* **Aufgabe a**
Kopiere aus der Auflistung wortgetreu den Abschnitt, der mit der Zeile beginnt, die „You are a GUI“ enthält, und mit dem Ende der Auflistung schließt. Beide Enden gehören dazu.

VW kündigt Entlassungen an: Schock in Wolfsburg

Der Autokonzern VW leidet unter schwachen Absatzzahlen und muss sparen. Die Belegschaft kritisiert, sie solle Fehler des Managements ausbaden.

VW-Konzernchef Oliver Blume hat sich für höhere Vorstandsgehälter eingesetzt Foto: Michael Kappeler/dpa

Berlin taz | Das hat es in der Geschichte der deutschen Werke von Volkswagen noch nie gegeben: Entlassungen und Schließung ganzer Produktionsstätten. Ohne schnelles Gegensteuern könne nicht ausgeschlossen werden, dass Autowerke und Komponenten-Fabriken geschlossen würden, teilte die Unternehmensführung in einer internen Erklärung mit. „Die Lage ist äußerst angespannt und nicht durch einfache Sparmaßnahmen zu bewältigen.“ Um welche Werke es konkret geht, ließ der Autobauer offen.

Gewerkschaft und Betriebsrat sind entsetzt. Betriebsratschefin Daniela Cavallo warf dem Vorstand Versagen vor und kündigte in einer Extraausgabe der Betriebsratszeitung Mitbestimmen „erbitterten Widerstand“ an. „Für uns kommen Standortschließungen nicht infrage.“

Sie macht dem Vorstand schwere Vorwürfe. Der habe vor allem auf rein elektrische Autos gesetzt, den Trend zu Hybrid-Fahrzeugen verpasst. Für große Empörung sorgte zudem die Ankündigung des Vorstands, den Tarifvertrag zur Beschäftigungssicherung vorzeitig kündigen zu wollen. Der läuft eigentlich bis 2029.

Werksschließungen und Entlassungen sind bei den deutschen VW-Werken bislang ein Tabu. Das VW-Gesetz des einstigen Staatsunternehmens schreibt vor, dass Entscheidungen über Produktionsstätten nur getroffen werden dürfen, wenn mindestens zwei Drittel des Aufsichtsrats dem zustimmen. Schließungen oder Verlagerungen ins Ausland sind ohne Einverständnis der Arbeitnehmervertretungen quasi unmöglich.

Besonders die Geschäfte in China schwächeln

Hinzu kommt, dass das Land Niedersachsen zu den größten Anteilseignern gehört und 20 Prozent der Stimmrechte hält. Und die Landesregierung in Hannover ist ebenfalls am Erhalt der Arbeitsplätze interessiert. Nicht zuletzt das erklärt, dass sich jeder fünfte Arbeitsplatz der weltweit rund 600.000 VW-Beschäftigten in Niedersachsen befindet.

Dass der VW-Vorstand nun mit Entlassungen und Werksschließungen droht, zeigt, wie dramatisch die Lage für Europas größten Autokonzern inzwischen ist. Volkswagen leidet seit Monaten unter schwachen Absatzzahlen bei massiv gestiegenen Kosten.

* **Bereitgestellte Auflistung**
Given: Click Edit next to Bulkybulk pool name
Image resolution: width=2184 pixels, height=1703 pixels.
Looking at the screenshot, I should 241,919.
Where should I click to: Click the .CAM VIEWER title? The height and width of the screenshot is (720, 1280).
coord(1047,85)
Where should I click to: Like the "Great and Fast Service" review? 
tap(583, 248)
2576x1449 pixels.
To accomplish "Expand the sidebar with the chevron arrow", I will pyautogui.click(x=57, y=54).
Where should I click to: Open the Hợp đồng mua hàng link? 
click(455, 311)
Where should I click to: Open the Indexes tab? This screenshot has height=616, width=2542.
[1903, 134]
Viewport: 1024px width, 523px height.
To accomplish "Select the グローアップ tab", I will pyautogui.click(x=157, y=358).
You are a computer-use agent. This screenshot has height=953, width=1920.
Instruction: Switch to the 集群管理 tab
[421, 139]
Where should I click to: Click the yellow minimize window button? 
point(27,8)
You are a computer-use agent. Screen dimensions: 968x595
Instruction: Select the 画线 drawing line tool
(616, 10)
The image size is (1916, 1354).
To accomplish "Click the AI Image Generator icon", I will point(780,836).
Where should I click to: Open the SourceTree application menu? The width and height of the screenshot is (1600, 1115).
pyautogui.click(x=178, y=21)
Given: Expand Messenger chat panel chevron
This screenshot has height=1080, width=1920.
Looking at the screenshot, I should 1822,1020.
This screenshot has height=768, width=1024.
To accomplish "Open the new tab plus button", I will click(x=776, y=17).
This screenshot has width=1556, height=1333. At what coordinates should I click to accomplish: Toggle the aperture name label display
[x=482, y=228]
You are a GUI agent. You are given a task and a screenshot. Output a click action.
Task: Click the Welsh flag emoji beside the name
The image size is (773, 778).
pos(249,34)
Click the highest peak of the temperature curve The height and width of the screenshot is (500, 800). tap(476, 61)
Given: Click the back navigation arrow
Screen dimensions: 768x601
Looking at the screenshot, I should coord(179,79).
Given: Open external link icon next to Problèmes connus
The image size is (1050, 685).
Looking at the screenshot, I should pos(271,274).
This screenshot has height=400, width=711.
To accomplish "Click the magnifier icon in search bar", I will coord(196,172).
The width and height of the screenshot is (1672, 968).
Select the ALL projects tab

* **Aufgabe b**
Prüfe anhand des Textes über die VW-Entlassungen, ob die folgenden Aussagen zutreffen: (i) Das Land Niedersachsen hält 20 Prozent der Stimmrechte an VW. (ii) Der Tarifvertrag zur Beschäftigungssicherung läuft eigentlich bis 2025. (iii) Der Autobauer hat genannt, welche Werke konkret betroffen sind. Antworte jeweils mit Ja oder Nein und zitiere die entscheidenden Worte des Textes genau.

* **Ergebnis a**
You are a GUI agent. You are given a task and a screenshot. Output a click action.
Task: Click the Welsh flag emoji beside the name
The image size is (773, 778).
pos(249,34)
Click the highest peak of the temperature curve The height and width of the screenshot is (500, 800). tap(476, 61)
Given: Click the back navigation arrow
Screen dimensions: 768x601
Looking at the screenshot, I should coord(179,79).
Given: Open external link icon next to Problèmes connus
The image size is (1050, 685).
Looking at the screenshot, I should pos(271,274).
This screenshot has height=400, width=711.
To accomplish "Click the magnifier icon in search bar", I will coord(196,172).
The width and height of the screenshot is (1672, 968).
Select the ALL projects tab

* **Ergebnis b**
(i) Ja: „das Land Niedersachsen zu den größten Anteilseignern gehört und 20 Prozent der Stimmrechte hält“
(ii) Nein: „Der läuft eigentlich bis 2029.“
(iii) Nein: „Um welche Werke es konkret geht, ließ der Autobauer offen.“